Eurozone crisis: Calls grow louder for European banking union

Hype builds around new solution; But how to get the German taxpayer to agree?

As European policymakers struggle to find a way out of the seemingly unending crisis that has bound together banks and sovereigns like two struggling swimmers trying to hold each other above the waves but only dragging each other under, a new solution has suddenly grabbed the headlines: a banking union.

Speaking at the Institute of International Finance meeting in Copenhagen in June, Michel Barnier, European commissioner for the internal market and services, and the driving force behind adoption of new regulatory initiatives into law, offered a breathless update on recent calls for even more integration of the eurozone banking sector.

Michel Barnier, European commissioner for the internal market and services
Michel Barnier, European commissioner for the internal market and services, points out that key elements of a banking union are already in place

"Ideas will be presented to the European Council by president [of the European Commission José] Barroso and president [of the EC Herman] Van Rompuy at the end of this month," he says. "This is very important and we are working on it in that sense." There were many in his audience eager for the urgent adoption of the three key building blocks for such a banking union: a supervisory body for banks, a new resolution frameworkfor troubled institutions and a deposit-guarantee scheme.

Euro survival

Wolfgang Münchau, co-founder and president of Eurointelligence, even went so far as to declare: "If we don’t get at the very least the contours of a banking union in the coming weeks, then I fear the euro will not survive. We will be going back to our national currencies."

It is not just the most immediate storm around how to fund the needed equity injection into Spanish savings banks that is prompting such calls. Bankers attending the IIF meeting report that the single market in financial services in the EU is disintegrating before their eyes.

One says: "You have episodes of the relationship between home and host-country regulators breaking down, with some national regulators pressing to ringfence assets in the country, while discouraging banks from lending to other countries within Europe."

The IIF’s chairman, Douglas Flint, chairman of HSBC Holdings, says: "Earlier reactions to the financial crisis, now reinforced by acute uncertainty over the eurozone, are leading to risk-management and regulatory actions that lead to home bias and concerted reductions in cross-border financing. To some extent, banking systems are becoming more national, less global. The result is rising fragmentation and balkanization of the financial system."
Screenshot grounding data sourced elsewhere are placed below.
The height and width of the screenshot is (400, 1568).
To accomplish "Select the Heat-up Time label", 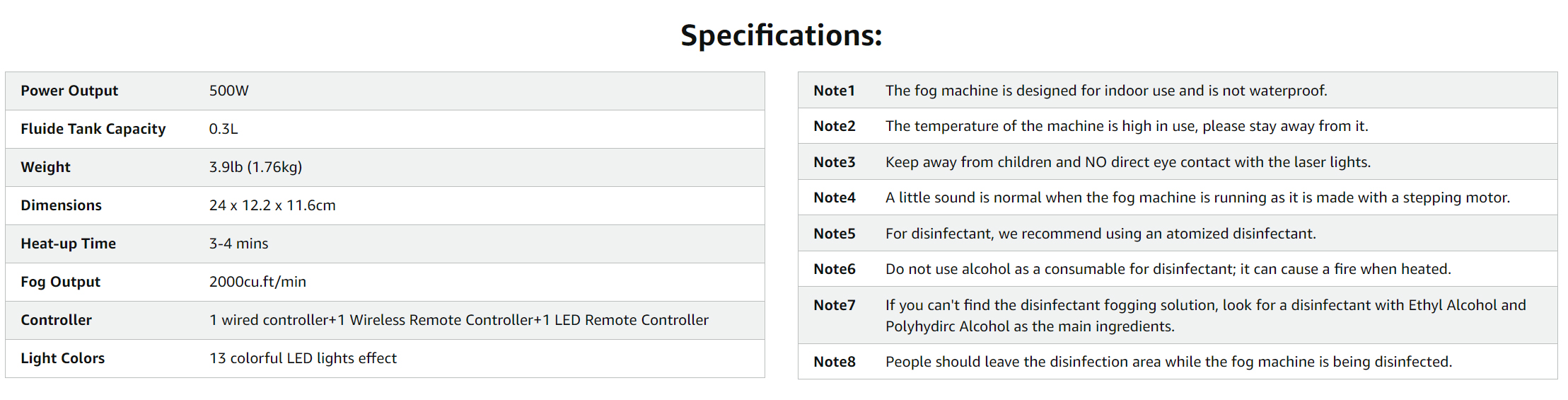I will [69, 244].
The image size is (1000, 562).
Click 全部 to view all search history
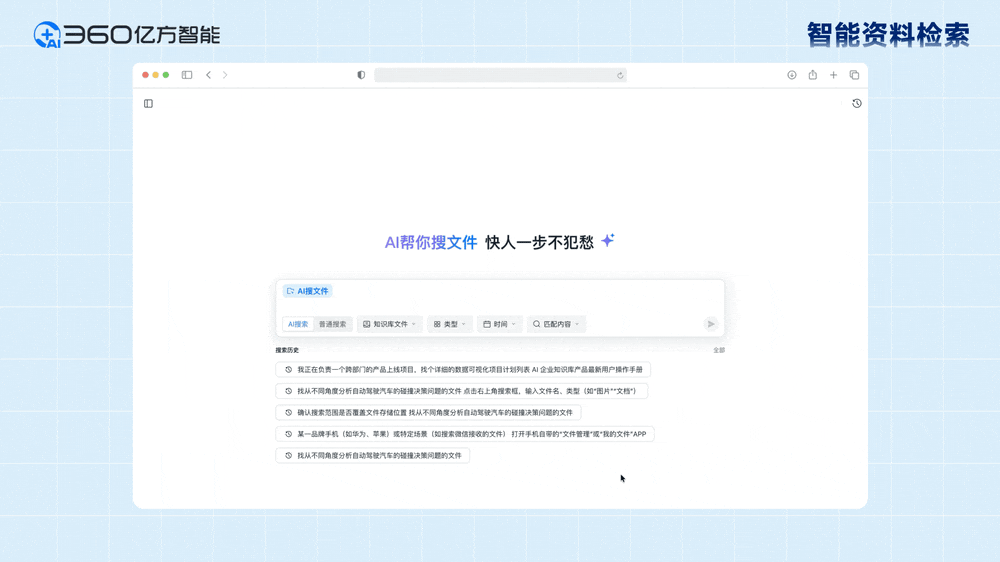[x=718, y=351]
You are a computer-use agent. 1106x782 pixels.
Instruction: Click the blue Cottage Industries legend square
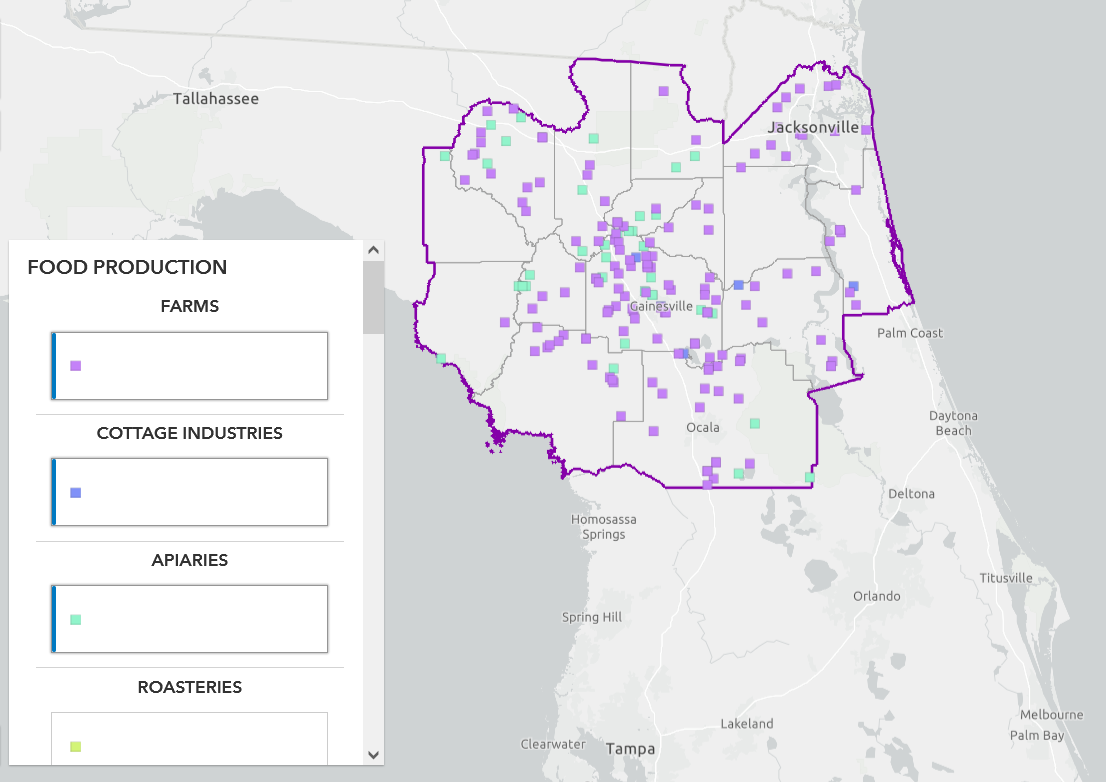pyautogui.click(x=75, y=493)
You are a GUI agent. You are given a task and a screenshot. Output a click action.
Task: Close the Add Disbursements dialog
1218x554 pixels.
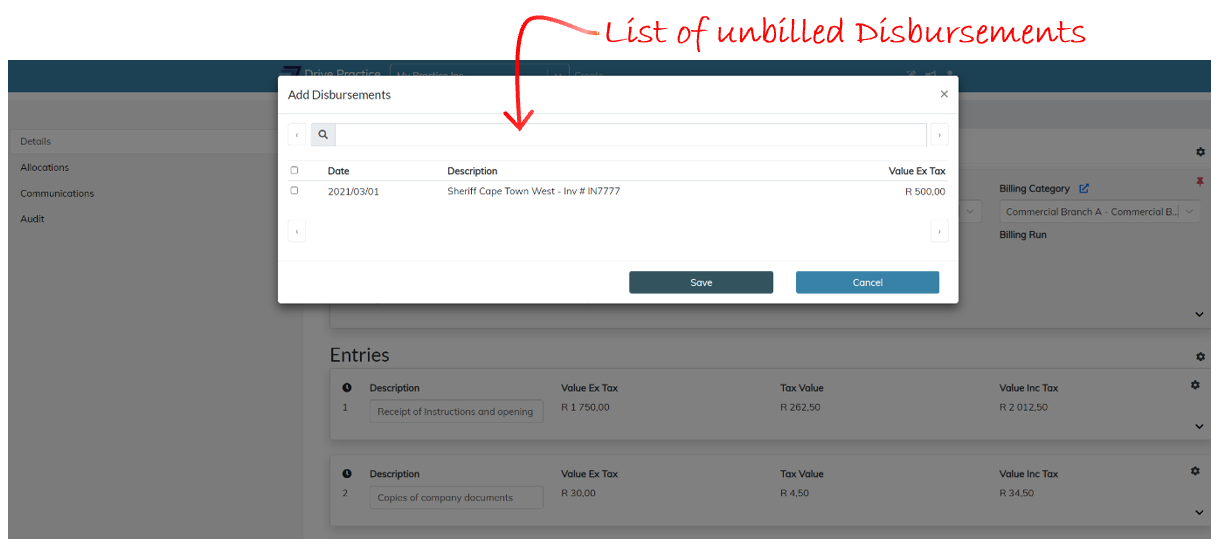943,94
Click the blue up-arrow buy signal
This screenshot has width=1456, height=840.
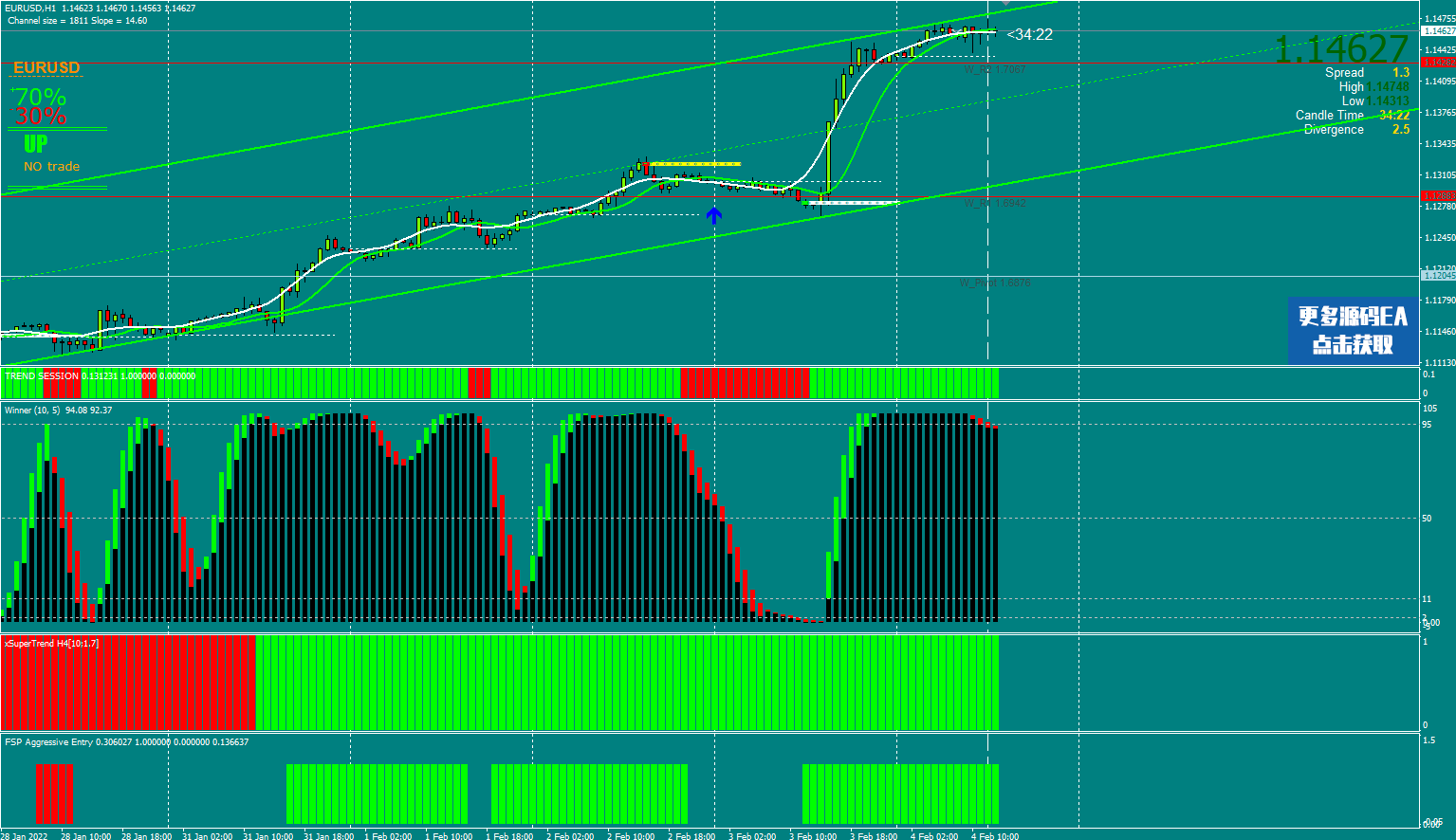[714, 216]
Banks also want to get on with establishing a cross-border resolution framework, rationalizing that if taxpayers are therefore protected from assuming the contingent liability for banks, regulators should ease up on their capital demands, even though the cost of bank funding will rise if bondholders know they can be bailed in.

Yet the notion that a true European banking union can suddenly be summoned into existence in a matter of weeks at the height of the crisis strikes many in the markets as utterly fanciful.

"It’s a nice-sounding idea, but it’s just a concept," says Stefan Ingves, governor of the Riksbank, member of the European Central Bank general council and chairman of the Basle Committee on Banking Supervision. And many share his view.

German intransigence

Philip Suttle, deputy managing director and chief economist of the IIF, notes on the question of a banking union: "If you think it is a stretch to ask German taxpayers to stand behind the liabilities of non-German governments, how would you rate the chances of them standing behind non-German banks?"

In Spain, small local banks have, often with little supervision and at the prompting of local politicians, channelled funds to local projects with local benefits that have brought them low.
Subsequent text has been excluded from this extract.